**To do**
Leave out the pictures and reproduce all of the data exactly.

**Available data**
▼▼▼
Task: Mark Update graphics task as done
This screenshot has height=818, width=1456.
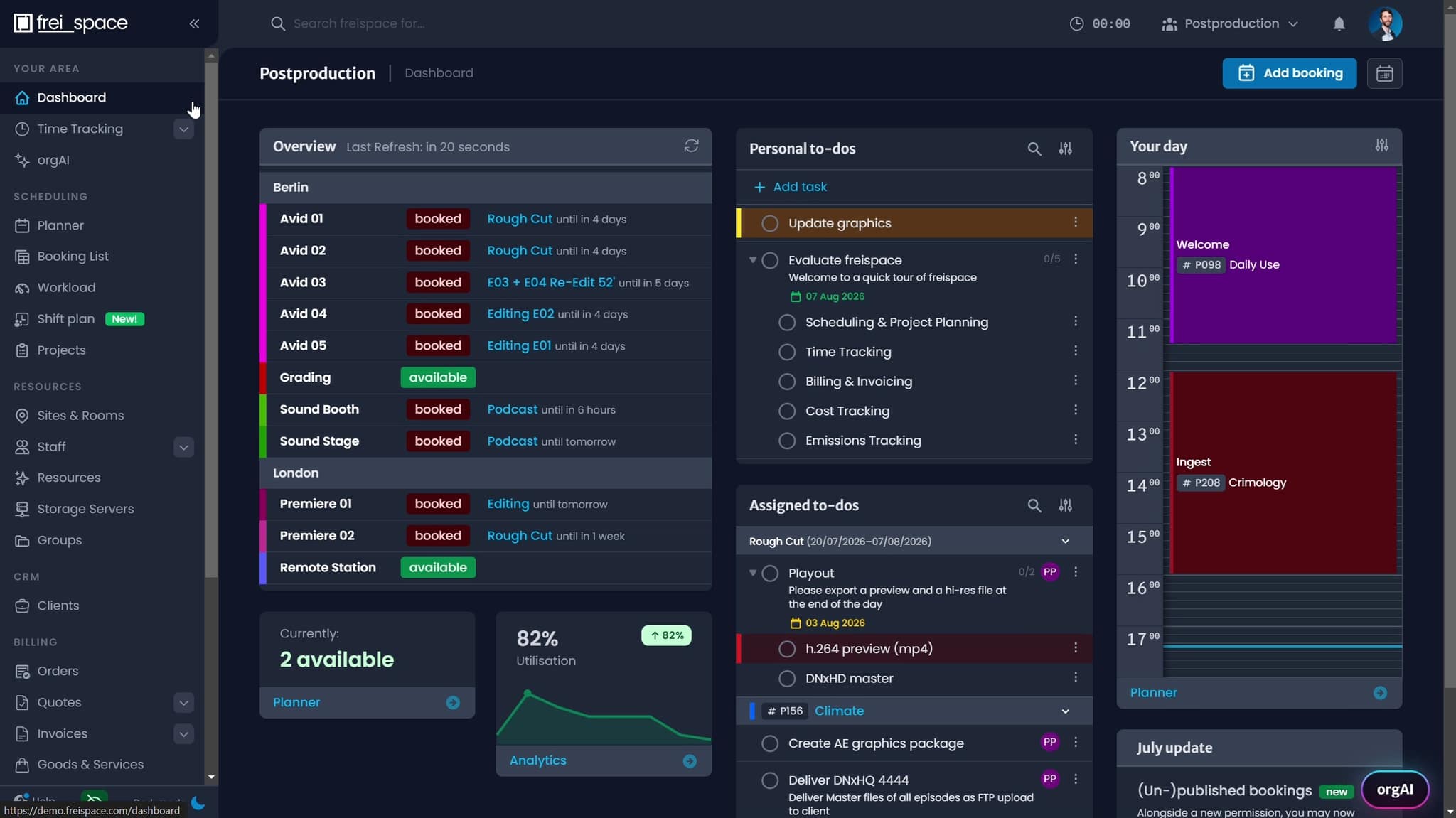Action: 770,223
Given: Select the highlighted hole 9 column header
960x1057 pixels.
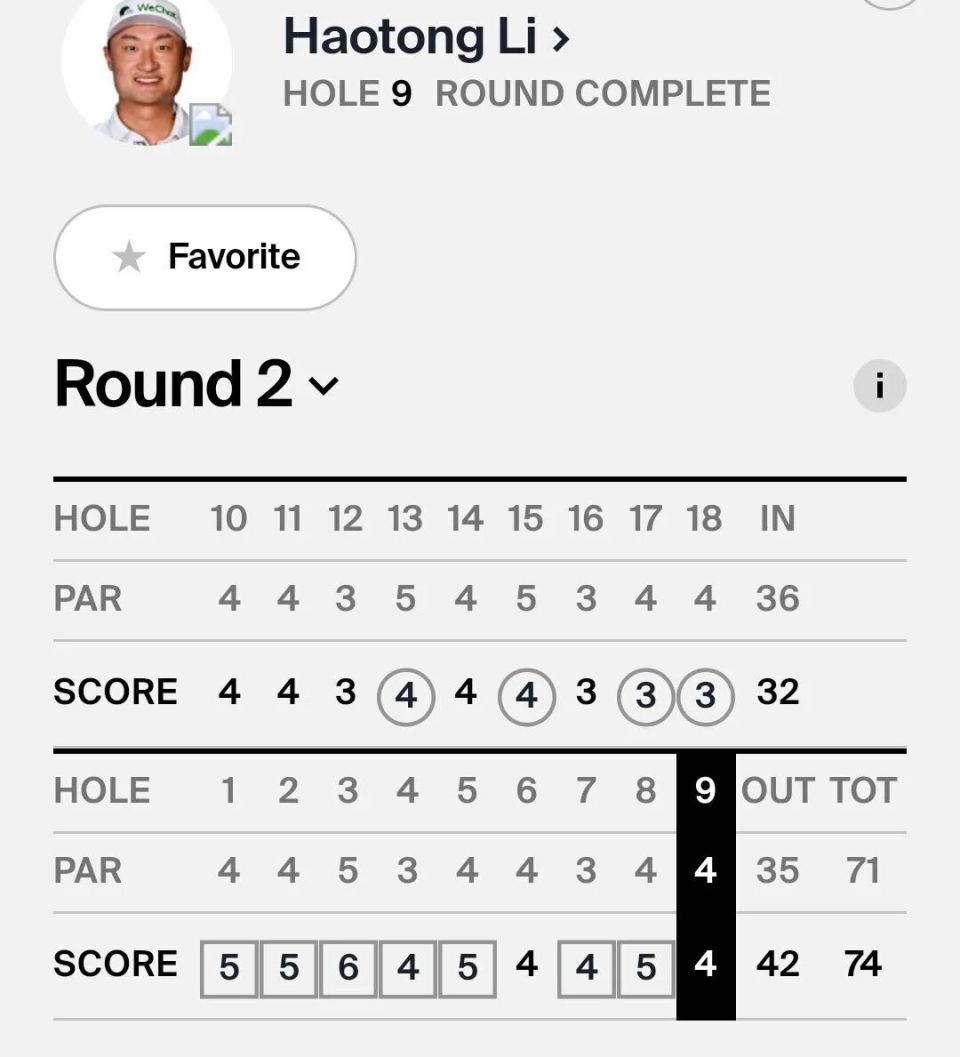Looking at the screenshot, I should click(x=705, y=790).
▲▲▲
**Output of the task**
Task: Mark Update graphics task as done
This screenshot has height=818, width=1456.
Action: 770,223
Given: Select the highlighted hole 9 column header
960x1057 pixels.
Looking at the screenshot, I should click(x=705, y=790).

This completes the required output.